2) Monday mornings when the supplies are low from the weekend, the oxytocin is missing (again), we can't get any bleach or antibiotics till noon, and sterile gauze cannot be found, anywhere.

3) When we witness things that are against current practice guidelines such as holding a struggling baby up by the feet.

4) Wearing two pairs of gloves to tie a cord with no cord clamp as fast as we can. We are still so fumbly!

5) Suturing without breaking the bed; holding needle drivers that are not really needle drivers; and using only a headlamp to guide our way.

6) Returning to deliver another baby after difficult outcomes occur (shoulder dystocia, PPH, long resuscitations, ect..). We take a few breaths, pull ourselves together, and dive right back to work.

7) Lack of timely access to the operating room.

8) The knowledge that we sometimes feel swamped, yet only two Ugandan midwives work the floor at any given time. It is so frustrating to think about how little staff resources these amazing nurses/midwives have available, and how many women suffer as a result.

9)  Not speaking Lugandan like a pro, even though we are trying to master the basics. 

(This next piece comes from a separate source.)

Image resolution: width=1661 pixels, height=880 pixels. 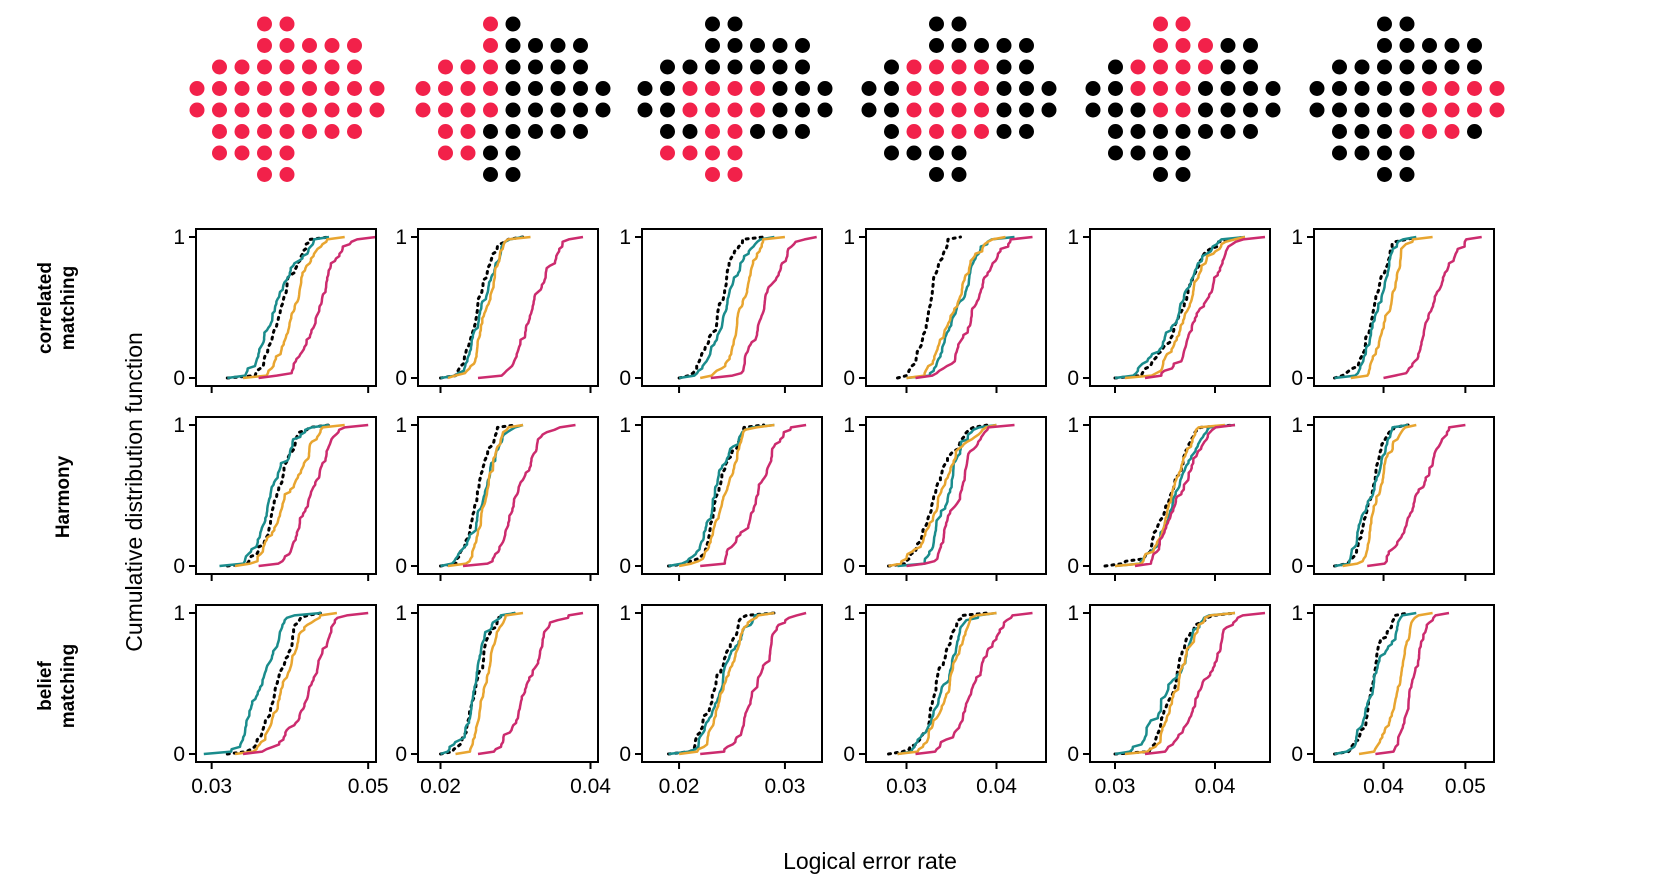 What do you see at coordinates (46, 308) in the screenshot?
I see `row-label-line: correlated` at bounding box center [46, 308].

10) Missing our loved ones so far across the great big sea. 

Things we adore:


1) The pregnant dog that lives outside maternity ward 8; she spends her days trying to make friends with the resident flock of baby chickens.

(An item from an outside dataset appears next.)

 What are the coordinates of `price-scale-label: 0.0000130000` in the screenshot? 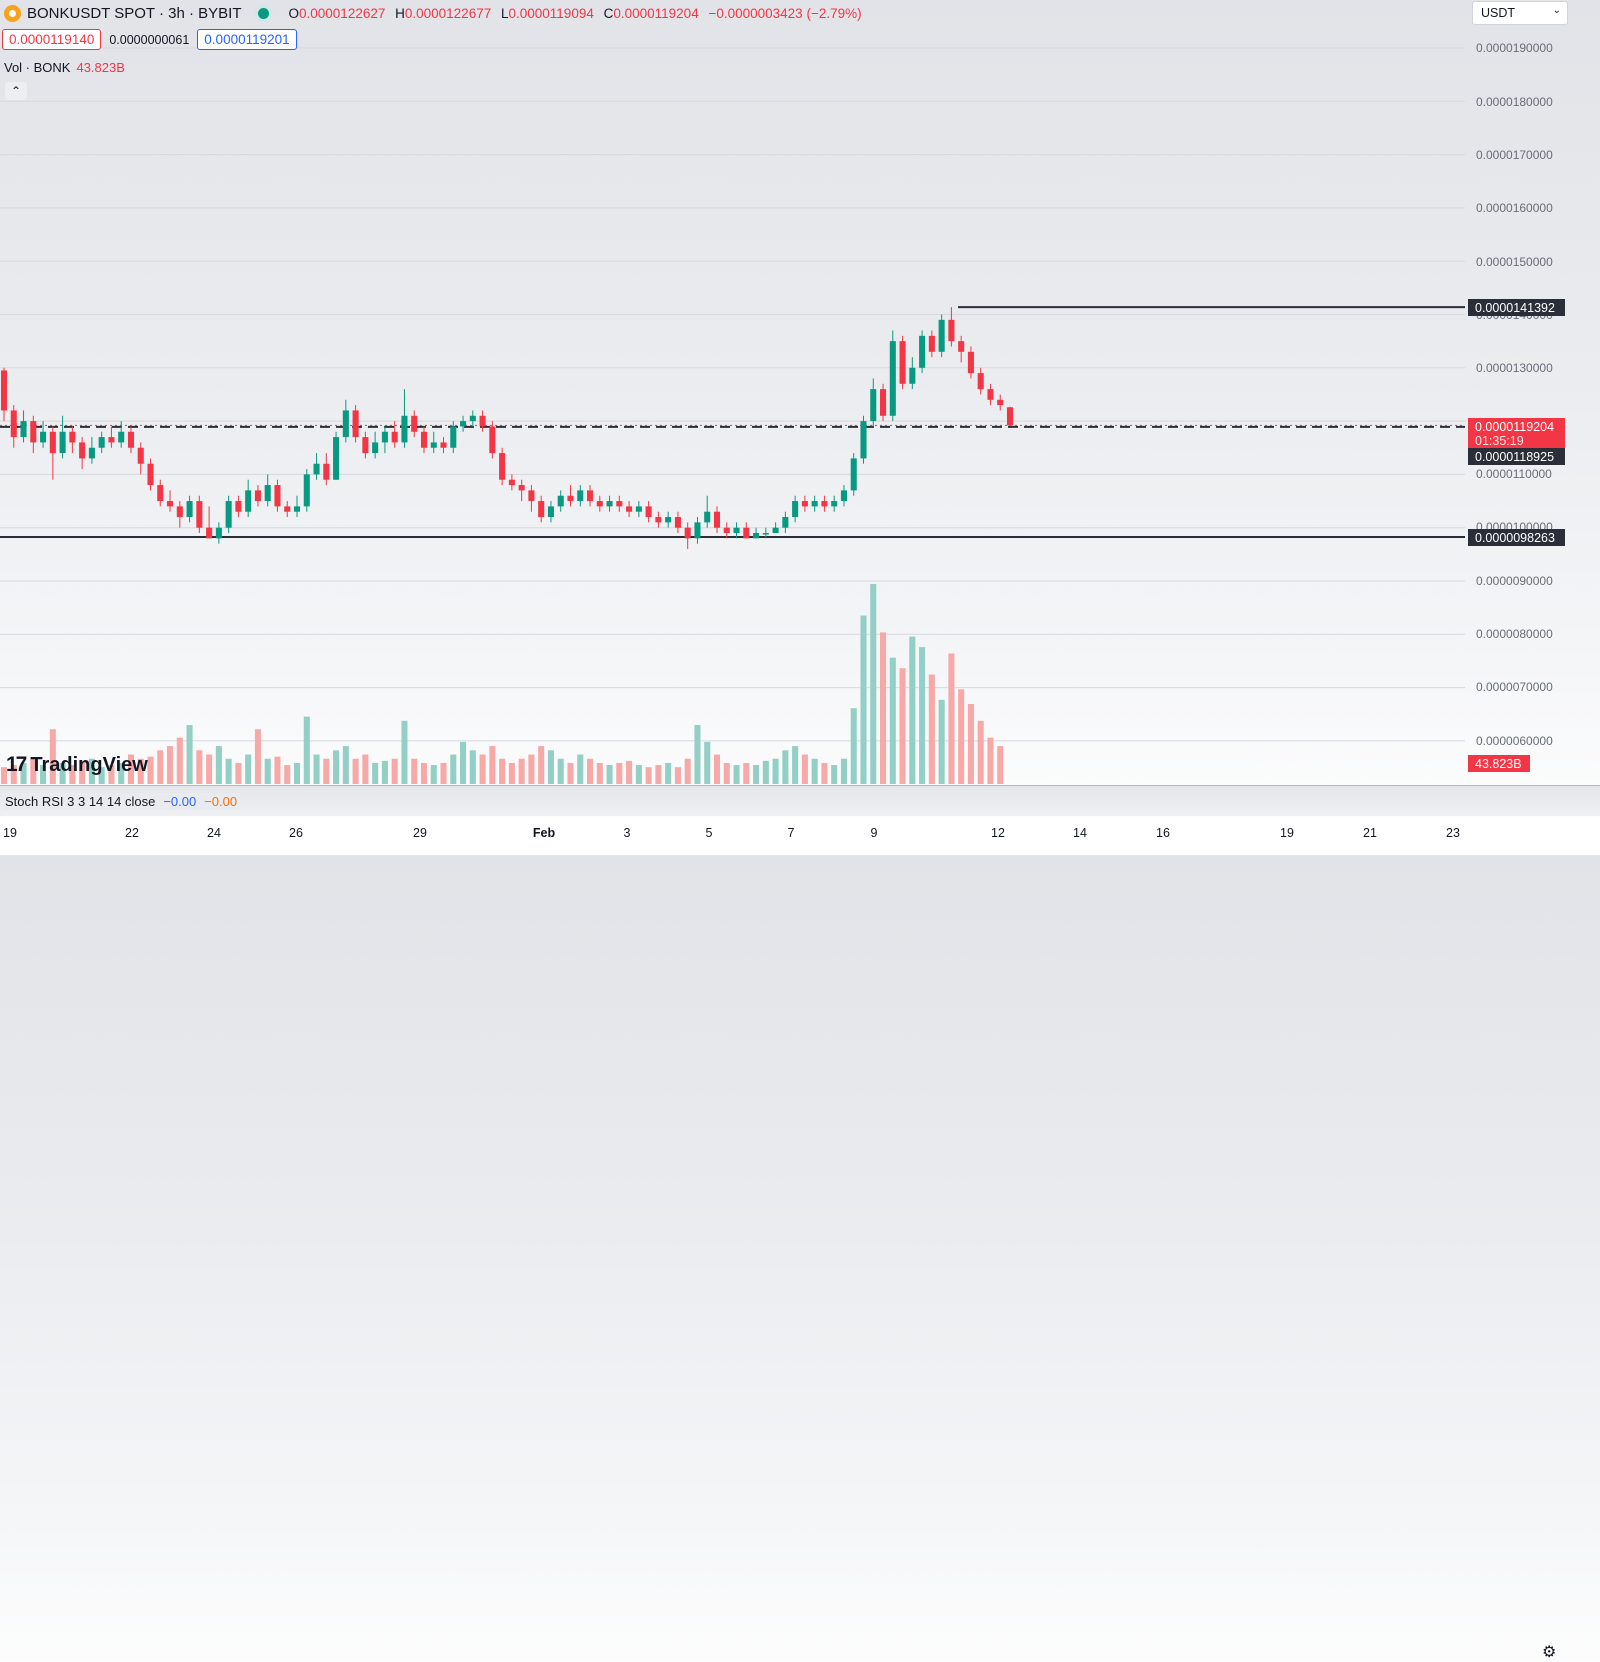 It's located at (1514, 368).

2) The families waiting patiently for their loved ones on the grass with their yellow water jugs, plastic basins, basket-making supplies, and oodles of children.

3) The singing and drumming we hear occasionally while women are labouring.

4) Babies that breathe and cry right away.

5) Watching our preceptor Grace suture; we are in awe every time.

6) Walking in the hospital door every morning to see our mamas so happy tucked in bed with their little ones and family all around.

7) When we get to eat lunch, or even a snack.

8) Every single Ugandan midwife we have met and their enthusiasm for their work in such hard circumstances.

9) Looking up from an intense second stage and realizing the other one of us is always there (like magic!) to track down the blankets, find the cotton, and make up a delivery set.

10) Our new bilkon hotel family and how happy we all seem to be to see each other at the end of the day. It feels like summer camp!